Lalich, who was a member of a political cult before leaving and becoming an expert on cults, recalls recruitment meetings at which she and other members would discuss strategies for luring affluent people into their organization. “We would assess the best way to get that person to emotionally respond to what we were saying, to determine what their weaknesses were. We would figure out where to push their buttons and figure out who the best people were to be in those recruitment meetings with them. We didn’t pick just anybody—it had to be someone of the same caliber. It was all done very carefully and craftily.”
The subject, Lalich says, never suspects that he or she “has been part of hours of planning this out in detail.”
The night Oxenberg first went to a Nxivm program, one of the speakers was filmmaker Mark Vicente (he has since left the group and has spoken out about its practices). “I was a fan of his work,” Oxenberg says. “He was someone who had a very successful career. That gave it credibility.”
New recruits to any cult almost never know exactly what they’re getting into. “That is by intention,” Ross says. “It’s very deliberate and manipulative. Someone would just be your friend or business associate, someone you admired or worked with, or knew from other projects.”

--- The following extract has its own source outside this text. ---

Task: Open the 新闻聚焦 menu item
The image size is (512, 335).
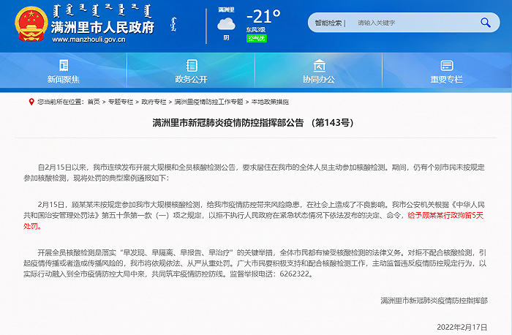Action: tap(64, 79)
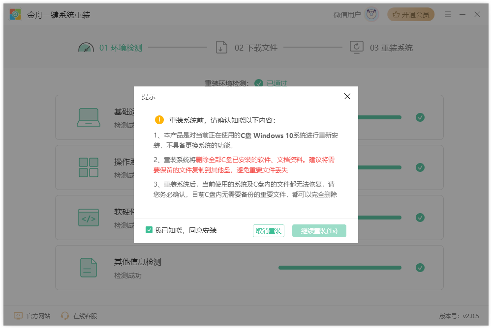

Typically, says Ross, when rich people join a cult they are treated differently from the rest of the members—which is another way of appealing to people who are used to having their every whim catered to. “You’re not going to be treated like a regular grunt,” Ross says. “Celebrities, the very wealthy, and the very privileged are used to being pampered and handled with care. If you become involved in a group like Nxivm and you’re a Bronfman, you’re treated on a godlike level.”
Family members, like Catherine Oxenberg, can find the spell incredibly hard to break. Ross says that since the 1980s he has taken part in more than 500 interventions on behalf of people with friends or relatives in a cult. “The first thing I always tell people is, don’t be confrontational, don’t get in their face. Don’t tell them, ‘You’re in a cult.’”
Ross also advises loved ones to read as much material on the group as they can in order to understand how coercive persuasion works. “Start to come to grips with what you’re going to do. You may do an intervention, or you may decide to employ coping strategies and kind of wait and watch and not do anything quite as active.”
“I think, as a parent, you have to be prepared to do anything,” Oxenberg says. “You really need to understand the dynamics of being an enabler and what that is. Even if your child tells you they’re fine, don’t buy it.”